BRIEF: Look below for the line with "How do I perform: Tap", then repeat it and all lines after it, exactly, minus any pictures.

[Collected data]
---+---

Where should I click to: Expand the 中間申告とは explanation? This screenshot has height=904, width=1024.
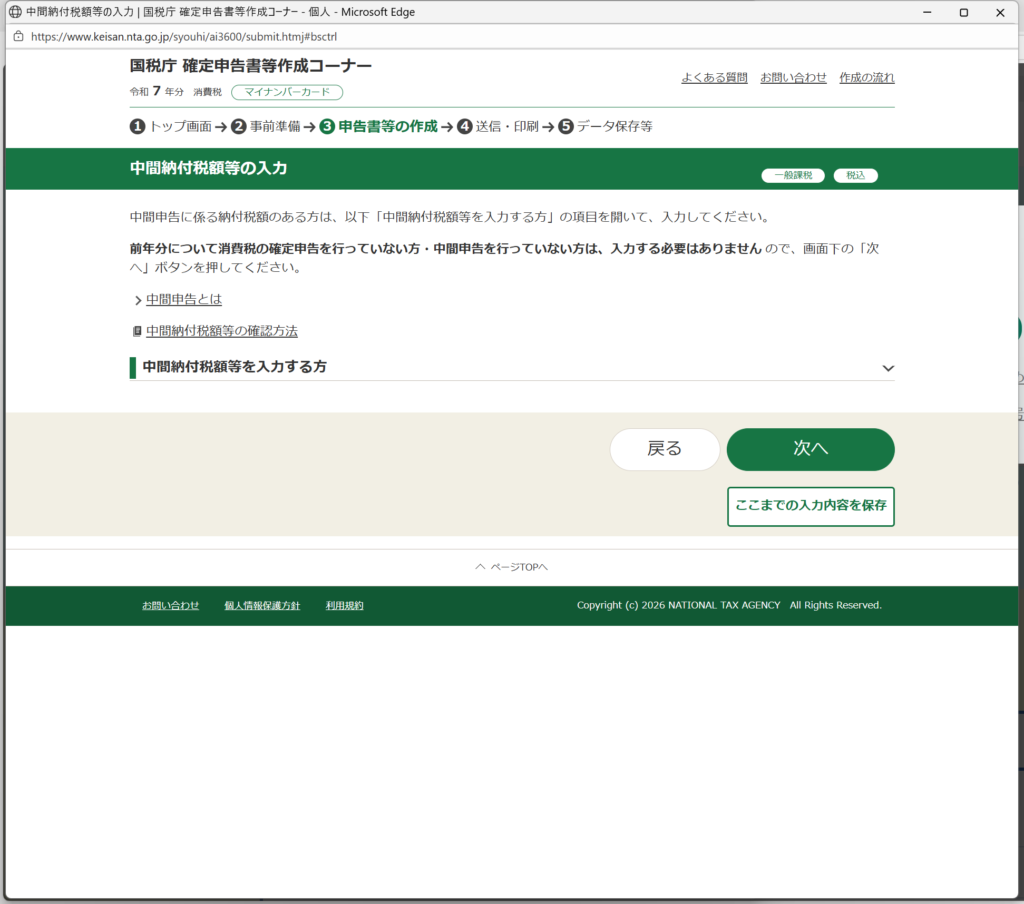click(183, 299)
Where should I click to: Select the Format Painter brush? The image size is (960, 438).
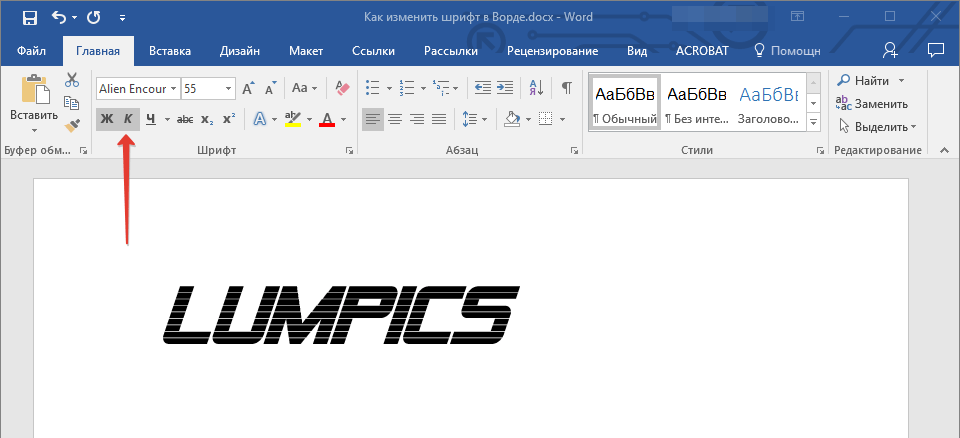pyautogui.click(x=72, y=126)
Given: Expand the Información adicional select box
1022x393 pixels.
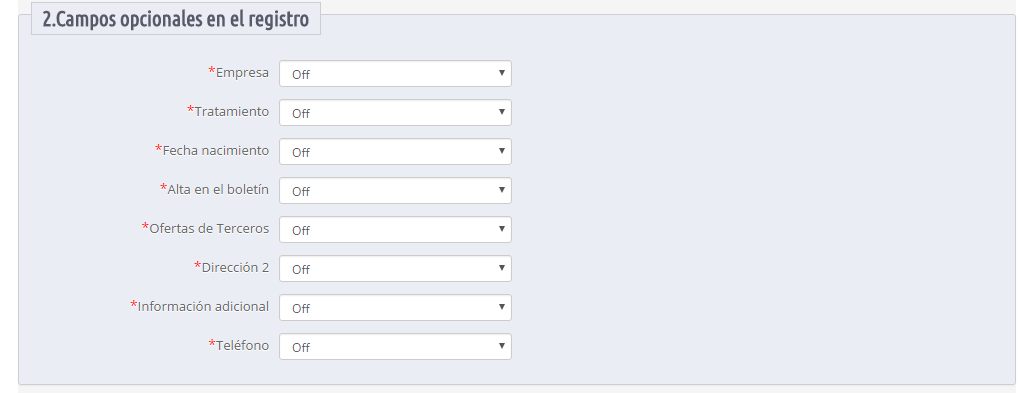Looking at the screenshot, I should tap(395, 308).
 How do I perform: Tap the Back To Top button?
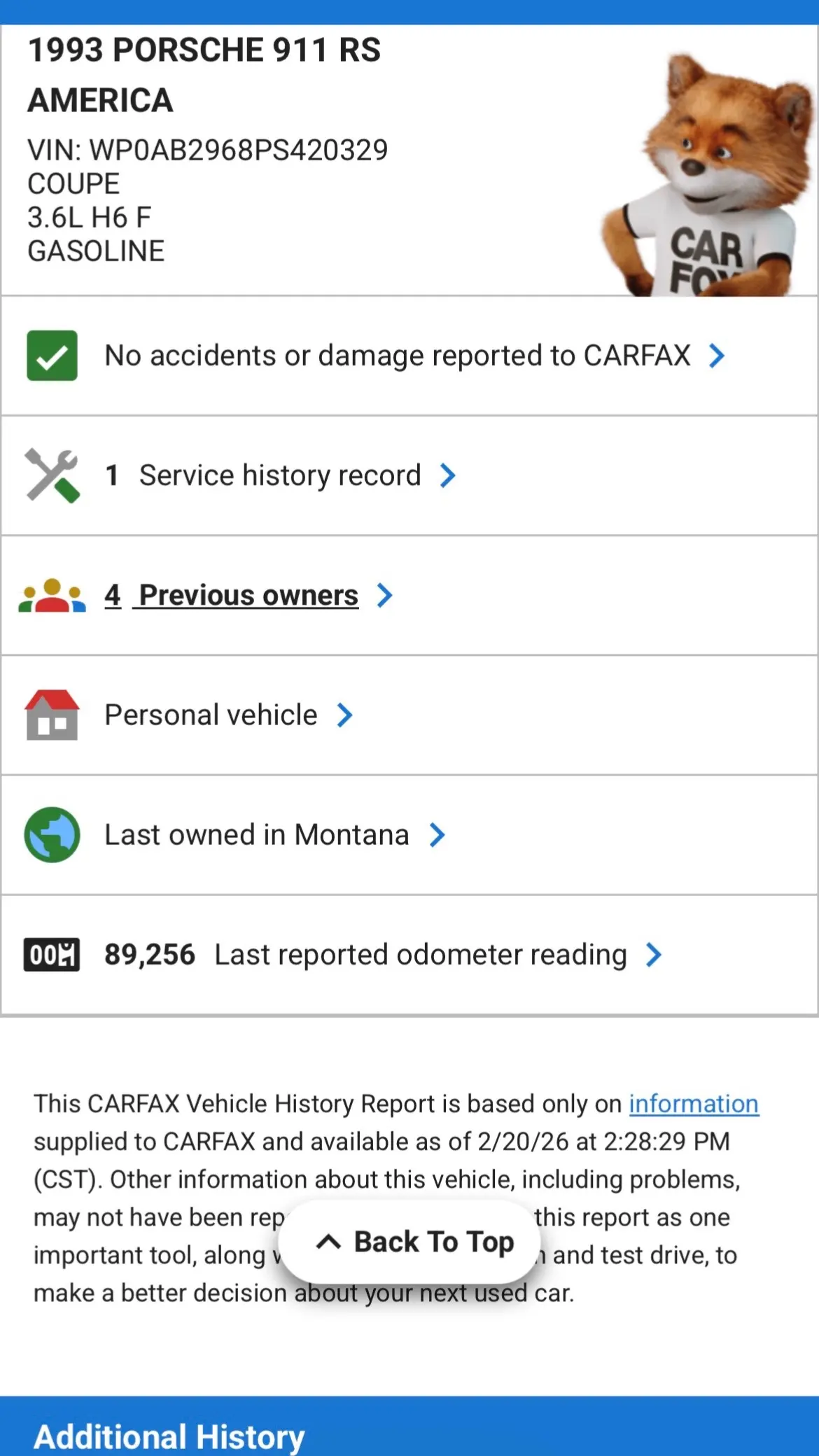click(x=410, y=1242)
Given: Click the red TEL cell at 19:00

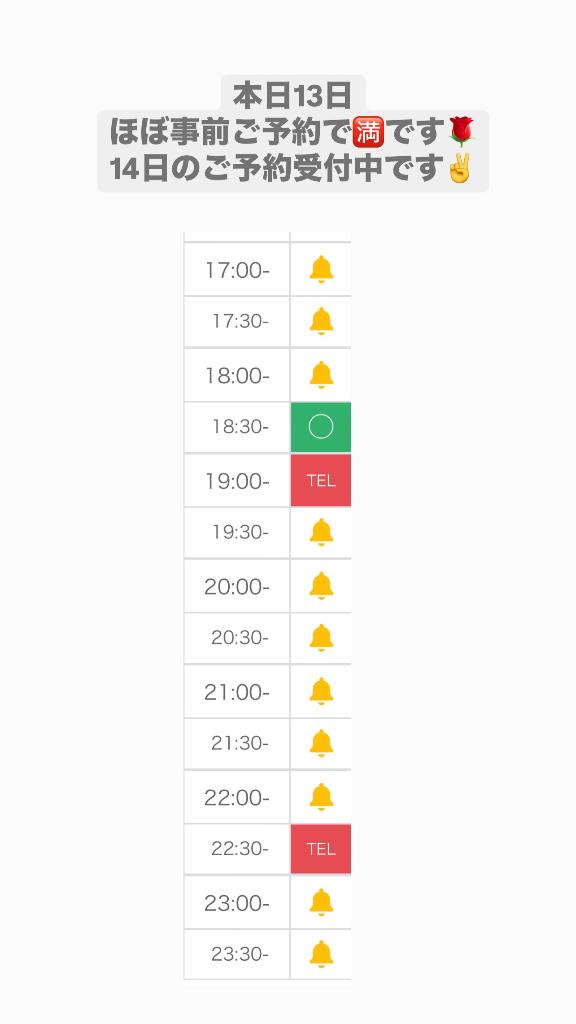Looking at the screenshot, I should pos(321,481).
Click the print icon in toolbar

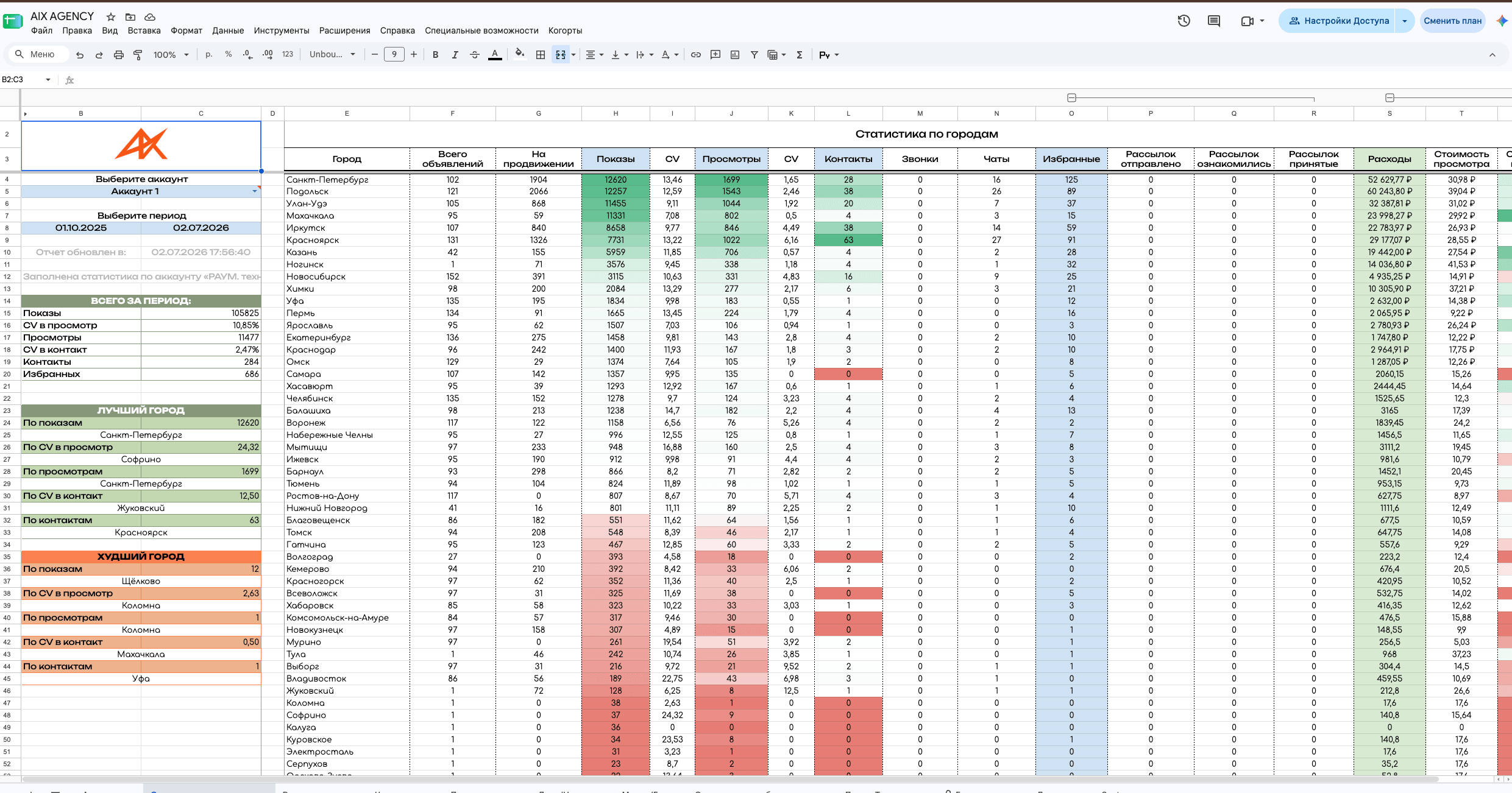coord(119,55)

---+---

SOLUTION TO THIS EXERCISE:
 How do I perform: Tap the Back To Top button?
click(x=410, y=1242)
Given: Click the red TEL cell at 19:00

Looking at the screenshot, I should pos(321,481).
Click the print icon in toolbar

coord(119,55)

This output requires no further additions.